* _YOUR INSTRUCTIONS_:
Print each of the rows below verbatim and in their original order, leaving out none of them.

++++++++

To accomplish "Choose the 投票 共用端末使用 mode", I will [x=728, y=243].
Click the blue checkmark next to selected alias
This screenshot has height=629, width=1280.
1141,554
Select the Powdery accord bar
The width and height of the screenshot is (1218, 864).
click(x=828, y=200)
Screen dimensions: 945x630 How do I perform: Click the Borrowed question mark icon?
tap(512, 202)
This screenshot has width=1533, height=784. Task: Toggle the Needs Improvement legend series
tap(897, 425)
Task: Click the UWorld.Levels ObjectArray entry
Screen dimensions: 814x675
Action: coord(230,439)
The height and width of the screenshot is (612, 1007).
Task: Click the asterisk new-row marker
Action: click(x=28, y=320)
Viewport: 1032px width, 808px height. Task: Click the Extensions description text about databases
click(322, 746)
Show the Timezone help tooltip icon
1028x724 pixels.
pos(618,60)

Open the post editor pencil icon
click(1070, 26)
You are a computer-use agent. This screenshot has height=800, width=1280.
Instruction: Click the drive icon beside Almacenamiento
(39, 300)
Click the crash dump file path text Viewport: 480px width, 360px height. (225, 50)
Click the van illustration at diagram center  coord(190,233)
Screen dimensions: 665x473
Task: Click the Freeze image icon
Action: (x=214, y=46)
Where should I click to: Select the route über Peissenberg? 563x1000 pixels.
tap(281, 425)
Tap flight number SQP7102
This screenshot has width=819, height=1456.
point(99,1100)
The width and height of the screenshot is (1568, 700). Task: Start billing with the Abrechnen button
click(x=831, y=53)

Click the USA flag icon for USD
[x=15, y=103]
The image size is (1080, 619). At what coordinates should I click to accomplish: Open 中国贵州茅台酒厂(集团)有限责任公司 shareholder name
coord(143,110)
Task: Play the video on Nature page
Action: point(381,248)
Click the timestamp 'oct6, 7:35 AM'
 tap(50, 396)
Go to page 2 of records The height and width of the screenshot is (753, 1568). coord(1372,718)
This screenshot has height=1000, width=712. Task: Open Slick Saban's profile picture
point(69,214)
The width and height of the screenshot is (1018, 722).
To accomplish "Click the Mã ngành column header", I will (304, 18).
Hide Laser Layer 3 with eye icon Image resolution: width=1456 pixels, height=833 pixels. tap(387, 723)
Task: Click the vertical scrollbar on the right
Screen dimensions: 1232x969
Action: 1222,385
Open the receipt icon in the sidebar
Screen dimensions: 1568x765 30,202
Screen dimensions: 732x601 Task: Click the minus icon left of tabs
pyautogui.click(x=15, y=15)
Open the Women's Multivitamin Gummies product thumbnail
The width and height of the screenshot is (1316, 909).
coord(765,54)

++++++++

* _COMPLETE ANSWER_:
To accomplish "Choose the 投票 共用端末使用 mode", I will [x=728, y=243].
Click the blue checkmark next to selected alias
This screenshot has height=629, width=1280.
1141,554
Select the Powdery accord bar
The width and height of the screenshot is (1218, 864).
click(x=828, y=200)
Screen dimensions: 945x630 How do I perform: Click the Borrowed question mark icon?
tap(512, 202)
This screenshot has width=1533, height=784. Task: Toggle the Needs Improvement legend series
tap(897, 425)
Task: Click the UWorld.Levels ObjectArray entry
Screen dimensions: 814x675
Action: coord(230,439)
The height and width of the screenshot is (612, 1007).
Task: Click the asterisk new-row marker
Action: click(x=28, y=320)
Viewport: 1032px width, 808px height. Task: Click the Extensions description text about databases
click(322, 746)
Show the Timezone help tooltip icon
1028x724 pixels.
pos(618,60)

Open the post editor pencil icon
click(1070, 26)
You are a computer-use agent. This screenshot has height=800, width=1280.
Instruction: Click the drive icon beside Almacenamiento
(39, 300)
Click the crash dump file path text Viewport: 480px width, 360px height. (225, 50)
Click the van illustration at diagram center  coord(190,233)
Screen dimensions: 665x473
Task: Click the Freeze image icon
Action: (x=214, y=46)
Where should I click to: Select the route über Peissenberg? 563x1000 pixels.
tap(281, 425)
Tap flight number SQP7102
This screenshot has width=819, height=1456.
point(99,1100)
The width and height of the screenshot is (1568, 700). Task: Start billing with the Abrechnen button
click(x=831, y=53)

Click the USA flag icon for USD
[x=15, y=103]
The image size is (1080, 619). At what coordinates should I click to accomplish: Open 中国贵州茅台酒厂(集团)有限责任公司 shareholder name
coord(143,110)
Task: Play the video on Nature page
Action: point(381,248)
Click the timestamp 'oct6, 7:35 AM'
 tap(50, 396)
Go to page 2 of records The height and width of the screenshot is (753, 1568). coord(1372,718)
This screenshot has height=1000, width=712. Task: Open Slick Saban's profile picture
point(69,214)
The width and height of the screenshot is (1018, 722).
To accomplish "Click the Mã ngành column header", I will (304, 18).
Hide Laser Layer 3 with eye icon Image resolution: width=1456 pixels, height=833 pixels. tap(387, 723)
Task: Click the vertical scrollbar on the right
Screen dimensions: 1232x969
Action: 1222,385
Open the receipt icon in the sidebar
Screen dimensions: 1568x765 30,202
Screen dimensions: 732x601 Task: Click the minus icon left of tabs
pyautogui.click(x=15, y=15)
Open the Women's Multivitamin Gummies product thumbnail
The width and height of the screenshot is (1316, 909).
coord(765,54)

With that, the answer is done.